Used by marketers to evaluate themselves and the environment in which they work, the SWOT analysis is a cornerstone of most marketing strategies. However, do marketers look closely enough at the customer element of the SWOT, and if they were to ask customers to conduct a similar analysis, would their results match what their internal experts concluded?
One of the biggest challenges is understanding what your customers actually think of your brand, service and your products – essential input required for SWOT analysis. Organisations often rely on market research, focus groups, and anecdotal evidence from around the company. But these approaches aren’t without their flaws: first, they’re expensive and time consuming. Second, one can’t really guarantee they really capture the essence of what your customers are saying.

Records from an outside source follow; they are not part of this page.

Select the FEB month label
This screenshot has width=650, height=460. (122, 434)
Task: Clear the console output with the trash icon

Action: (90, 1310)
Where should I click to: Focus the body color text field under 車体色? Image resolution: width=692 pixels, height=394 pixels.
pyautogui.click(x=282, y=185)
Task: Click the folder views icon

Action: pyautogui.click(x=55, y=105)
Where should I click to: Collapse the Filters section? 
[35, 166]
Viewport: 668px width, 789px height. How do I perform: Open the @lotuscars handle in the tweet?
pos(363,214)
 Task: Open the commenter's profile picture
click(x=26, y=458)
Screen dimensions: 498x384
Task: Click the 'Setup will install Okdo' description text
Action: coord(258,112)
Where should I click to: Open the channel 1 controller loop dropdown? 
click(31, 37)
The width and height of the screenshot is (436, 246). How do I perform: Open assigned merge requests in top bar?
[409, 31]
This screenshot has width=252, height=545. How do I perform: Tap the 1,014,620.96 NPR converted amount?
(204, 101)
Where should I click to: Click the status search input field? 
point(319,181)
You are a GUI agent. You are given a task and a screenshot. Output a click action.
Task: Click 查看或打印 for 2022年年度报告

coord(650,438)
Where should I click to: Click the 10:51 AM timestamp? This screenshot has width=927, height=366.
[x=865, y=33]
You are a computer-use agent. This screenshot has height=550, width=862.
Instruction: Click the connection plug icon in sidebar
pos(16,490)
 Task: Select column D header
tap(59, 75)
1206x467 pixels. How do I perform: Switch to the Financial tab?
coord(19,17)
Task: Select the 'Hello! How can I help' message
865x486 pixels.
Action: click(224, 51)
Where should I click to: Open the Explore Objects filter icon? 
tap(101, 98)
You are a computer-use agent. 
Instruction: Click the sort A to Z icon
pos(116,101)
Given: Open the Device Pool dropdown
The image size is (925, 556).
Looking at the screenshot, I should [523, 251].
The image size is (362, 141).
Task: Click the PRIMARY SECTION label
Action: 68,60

There is another approach, one which is based on gathering live insights into what customers say every day – to call centre agents, in emails, even on social media. The brief asides and comments customers make every day are all pieces of a jigsaw which, when assembled, can clearly map out what customers really think. Feeding this customer insight into marketing strategies and future campaigns means brands can better cater to the desires, needs and perceptions of customers.
A Real-World Scenario
A leading global telecom provider recently put this concept to the test. As a first step, the organisation collected “voice of the customer” (VOC) inputs from internal and external sources, such as recorded customer calls, free form call centre agent notes, email, chat, and SMS. Additionally, the company mined social media sites like Twitter and key telecoms related web sites.
The company evaluated the data with a voice of the customer analytics platform – including speech analytics for mining the unstructured voice calls and text analytics for mining the unstructured text interactions. At first glance, the telecom provider discovered the top issues that were being discussed by customers. Taking this a step further, it took each of these topics and conducted a sentiment analysis using natural language processing (NLP). NLP allows the breakdown of text comments from customers, and understands the positive and negative sentiments noted within. The customer may post a note such as, “Love the intuitive large touch-screen of my new phone, but the battery life is not great.” NLP automatically extracts the positive sentiment regarding the screen and the negative sentiment regarding the battery.
This same telecom provider compared the volume and associated sentiment of comments when its brand was mentioned and compared with competitors. The results were used to create a SWOT analysis. The discovery was quite eye-opening! What you may consider as key strengths may not always be what customers are even talking about or discussing about in the market. With this VOC customer SWOT approach, the company’s marketing team was able to incorporate valuable changes into planned outreach campaigns and programmes.
The organisation also analysed the many customer suggestions posted online via public and social websites, as well as interactions conducted directly with the company’s contact centre. Threats are also a key monitoring point, especially the ones conducted online, as they tend to have more viral appeal. Examples include when a customer warns they will contact their lawyer or Ofcom with a complaint. It is important to monitor these channels effectively to isolate potential customer service issues before they become major threats to their reputation and brand.
A Challenge to all Marketing Teams
Think about taking your unbiased “voice of the customer” into account when you conduct your next SWOT analysis. To get started, reach out to external sources such as social media channels, but make sure you also partner with your contact centre. These frontline professionals hear complaints, praises, questions and more each day from your customer base. And, if the capability to mine the data from a technology standpoint is availablethat will catapult your research even further. Your SWOT analysis and campaign programmes will only benefit from these few extra steps to close the loop and cater to the wants needs and perceptions of your customer.